=== Exercise text ===
____
To place this short collection of what reads like diary entries into perspective: Nan Kang Bai used to write a blog where he depicted small quotidian episodes of his life with his then boyfriend - who he refered to as 'husband' - a relationship that lasted for seven years. The blog entries are still available out there, and they are quite beautiful, in my opinion, his writing had a quiet honesty where dashes of soft poetics gave it a depth of emotion that cannot be explained, only felt, often barely perceived. It's something that touches on the soul, not on the brain. This collection was written post blog, and came in the aftermath of their break up. 'Husband' chose to - in a country and at a time where homosexuality was viewed with even worse eyes that it is nowadays - conform to 'societal norms and expectations' and leave his boyfriend to marry some girl - perhaps in the hopes of leading a 'normal' life without having to face prejudice? Nan Kang Bai apparently takes the break up well, accepts it in good stride, but what follows is a slow descent into a dreadful depression.
Now, if you've gone through a break up that, despite not being messy, has been extremely heartbreaking because you can't come to terms with it and your sentiments for that person do not change, no matter how much time passes (remember time is relative to every one, months can feel like centuries if in the depths of painful loss and despair) you will relate to these short entries. You will know what Nan Kang Bai suffered, and you will retrieve the memory of what it is to feel like that. Not only are these entries written in a very unpresumptuous manner, they are beautifully written with a raw, quiet storm of emotions that rests just short of being explosive - and this tells you so much about the kind of man he was, keeping it all to himself, swallowing the pain, never showing it other than on these entries, and even there, in a very controlled manner. The one entry that made me cry was the one where he confesses having broken down in front of the one friend he has who knows about this relationship, and even that is exposed in a way that to some will feel bland and almost emotionless, but is anything but that.
He promises 'husband' that he will wait until the age of 35 for him, and then, if nothing changes, move on with his life. But right at the start, he says he may not be strong enough to wait so long, paving the way to what will eventually come.
Two years after writing these short entries, Nan Kang Bai killed himself.
And left a testament for the still countless voices cut short of the promise of life, freedom and happiness because the world refuses to move on, refuses to admit, refuses to accept. There are many Nan Kang Bais and even more 'Husbands' out there, which only hammers the fact that, even though so many years have passed, nothing's really changed, after all.
It's a sad, beautiful read, even more when you put it in context.
____
=== Action item ===
List every distinct word or phrase that the review about Nan Kang Bai's entries places inside single quotation marks, ignoring differences in capitalization.

[Collected data entries]
____
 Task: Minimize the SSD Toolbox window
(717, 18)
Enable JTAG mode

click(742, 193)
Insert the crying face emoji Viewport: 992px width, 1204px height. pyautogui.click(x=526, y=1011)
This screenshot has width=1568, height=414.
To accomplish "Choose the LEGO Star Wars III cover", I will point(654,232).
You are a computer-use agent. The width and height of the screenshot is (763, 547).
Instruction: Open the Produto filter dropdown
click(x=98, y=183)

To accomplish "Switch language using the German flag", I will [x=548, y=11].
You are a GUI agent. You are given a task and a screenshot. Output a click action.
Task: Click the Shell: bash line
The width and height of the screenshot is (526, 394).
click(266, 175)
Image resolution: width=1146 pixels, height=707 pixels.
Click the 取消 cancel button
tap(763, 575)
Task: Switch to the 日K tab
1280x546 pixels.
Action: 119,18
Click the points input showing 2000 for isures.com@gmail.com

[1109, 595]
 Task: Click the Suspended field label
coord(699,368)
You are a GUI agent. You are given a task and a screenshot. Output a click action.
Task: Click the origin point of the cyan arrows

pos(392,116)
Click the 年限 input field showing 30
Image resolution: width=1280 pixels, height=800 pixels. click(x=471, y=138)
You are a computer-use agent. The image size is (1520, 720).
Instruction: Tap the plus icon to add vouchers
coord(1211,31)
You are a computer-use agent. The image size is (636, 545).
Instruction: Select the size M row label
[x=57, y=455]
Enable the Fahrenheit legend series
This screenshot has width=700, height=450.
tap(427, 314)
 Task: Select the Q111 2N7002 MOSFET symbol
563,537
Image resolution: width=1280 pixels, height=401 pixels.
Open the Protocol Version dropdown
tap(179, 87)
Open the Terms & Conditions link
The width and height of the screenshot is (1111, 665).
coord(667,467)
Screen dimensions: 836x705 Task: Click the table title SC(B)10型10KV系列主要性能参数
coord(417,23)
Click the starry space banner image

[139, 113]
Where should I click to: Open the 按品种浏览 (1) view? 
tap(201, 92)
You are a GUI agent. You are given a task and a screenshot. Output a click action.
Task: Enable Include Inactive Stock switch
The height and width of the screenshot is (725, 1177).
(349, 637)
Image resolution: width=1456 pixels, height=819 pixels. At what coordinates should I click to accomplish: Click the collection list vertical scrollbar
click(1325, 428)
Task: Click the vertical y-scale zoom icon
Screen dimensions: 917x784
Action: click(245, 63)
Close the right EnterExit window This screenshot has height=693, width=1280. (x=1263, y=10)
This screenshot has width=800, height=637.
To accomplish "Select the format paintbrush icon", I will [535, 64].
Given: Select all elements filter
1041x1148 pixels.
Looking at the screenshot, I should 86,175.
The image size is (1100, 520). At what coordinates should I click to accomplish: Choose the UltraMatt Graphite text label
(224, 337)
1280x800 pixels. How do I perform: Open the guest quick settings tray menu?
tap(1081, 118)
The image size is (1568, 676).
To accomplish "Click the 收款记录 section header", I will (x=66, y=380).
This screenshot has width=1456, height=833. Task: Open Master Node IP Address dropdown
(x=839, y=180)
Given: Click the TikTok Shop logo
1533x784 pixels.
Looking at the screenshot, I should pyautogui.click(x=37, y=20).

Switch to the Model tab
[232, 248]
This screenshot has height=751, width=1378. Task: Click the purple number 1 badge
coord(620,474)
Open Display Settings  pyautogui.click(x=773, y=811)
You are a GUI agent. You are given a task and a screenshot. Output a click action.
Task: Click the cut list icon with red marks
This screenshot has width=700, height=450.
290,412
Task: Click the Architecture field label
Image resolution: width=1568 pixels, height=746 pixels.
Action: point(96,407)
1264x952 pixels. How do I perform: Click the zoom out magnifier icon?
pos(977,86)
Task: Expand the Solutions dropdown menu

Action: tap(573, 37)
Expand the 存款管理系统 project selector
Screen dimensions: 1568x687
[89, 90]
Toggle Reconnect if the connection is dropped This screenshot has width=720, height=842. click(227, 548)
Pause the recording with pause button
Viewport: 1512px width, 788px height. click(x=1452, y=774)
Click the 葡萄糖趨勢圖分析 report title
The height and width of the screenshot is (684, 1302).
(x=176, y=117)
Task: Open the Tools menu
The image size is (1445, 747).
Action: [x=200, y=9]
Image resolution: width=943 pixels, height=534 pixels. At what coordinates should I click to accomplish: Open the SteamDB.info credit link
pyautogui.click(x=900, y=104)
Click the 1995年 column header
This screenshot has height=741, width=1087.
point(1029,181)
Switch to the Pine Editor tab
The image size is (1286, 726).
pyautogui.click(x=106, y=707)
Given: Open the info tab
____
=== Task output ===
- husband
- societal norms and expectations
- normal
- Husbands